▶ Exercises:
1. In the speech on agricultural research, rewrite the stretch from "That is indicative" through "of financial support.", replacing "South Australian Company" with "colonial land company".
2. According to the speech on agricultural research, how much is in this year's budget for asset sales?

▶ Source passage:
********************

We also have had the Buy SA campaign, and my understanding is that the website for that has been taken down. I think there were some issues around legal liability when it comes to abuses of standards and the symbol. It is interesting that that has been pulled down, although tragically the other day I saw on the way to the airport Buy SA flags on some of the light poles and they were in shreds, in tatters. They are not boldly presented, they have been there flying in the breeze and have been ripped apart by the strong winds.
That is indicative of the government's policies: they are falling apart, they are just thought bubbles with no long-term strategic plan to grow our agricultural sector. We have to remember that our state was founded on an agricultural company, the South Australian Company. It was the biggest business in town 175 years ago and it is still the biggest business in town, yet it receives a diminishing amount of financial support.
It is interesting to note some of the other issues that were brought up during estimates. Of particular interest to me was the sale of a couple of research centres: the Lenswood facility and also the Flaxley facility. Flaxley was decommissioned some time ago. I think it was in minister Gago's time that plans were made to sell it. We are yet to see any evidence of that being sold. There is $680,000 in the budget this year for asset sales but Flaxley is worth significantly more than that. Minister Bignell tells us that it will be going on the market in the next few months but I am at a bit of a loss in knowing where the financial gain from the sale of that asset will come and why we only see $680,000 in the budget from the sale of assets.
There is also the facility at Lenswood. We understand that we are part of a national research framework around the nation and we look after dryland agriculture, pork, poultry and wine. However, we have the Lenswood facility and I know there has been some community interest in taking over that facility. What I would like to know is: has the minister gone to industry?
We have facilities in which taxpayers have invested over many years. Particularly in places like Lenswood, there are trees in the ground and stuff growing in the ground. One can understand that with a dairy or livestock research facility, the stock can be sold, they can be moved on, but we have trees and plants in the ground. Clearly, you are going to have some issues there because you cannot just shift them—and so that is all lost. I would be interested in hearing from minister Bignell—but I expect I will not get a response—because he said:
Yes, we have received a lot of feedback, and we are listening to the industry and having discussions with a whole range of people about what the future will be not just for the site but for research in the horticultural industry.
The Adelaide Hills region is, I think, being promoted to be included in the World Heritage List and I am not quite sure how that is going to impact on primary production up there. We have a research facility in the middle of it now that really could underpin agricultural development in that region. It is a bit unique from the rest of South Australia because the Hills are in a higher altitude and higher rainfall area. There are many hundreds of thousands of hectares of dryland agriculture so I think that is a little bit like cutting off our nose to spite our face.
I know some of the cool climate horticultural research is done in Victoria but we are different from Victoria. I think it would be foolish to see that facility go unless industry had an opportunity to put up some sort of proposal to take it on.

********************

▶ Supplied entries:

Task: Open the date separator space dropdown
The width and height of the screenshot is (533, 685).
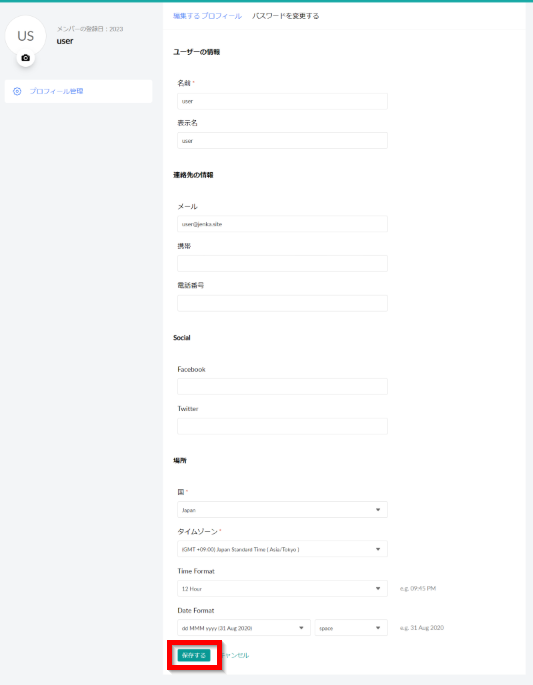Action: (351, 628)
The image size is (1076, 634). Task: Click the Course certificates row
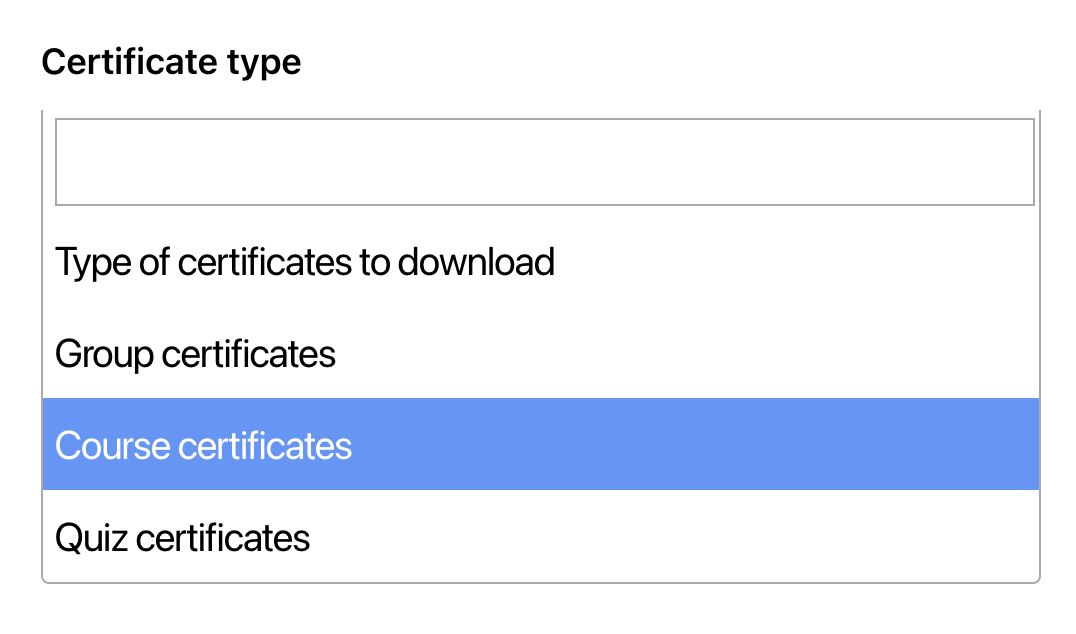tap(540, 446)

********************

▶ Solutions to each task:
1.
That is indicative of the government's policies: they are falling apart, they are just thought bubbles with no long-term strategic plan to grow our agricultural sector. We have to remember that our state was founded on an agricultural company, the colonial land company. It was the biggest business in town 175 years ago and it is still the biggest business in town, yet it receives a diminishing amount of financial support.

2. $680,000.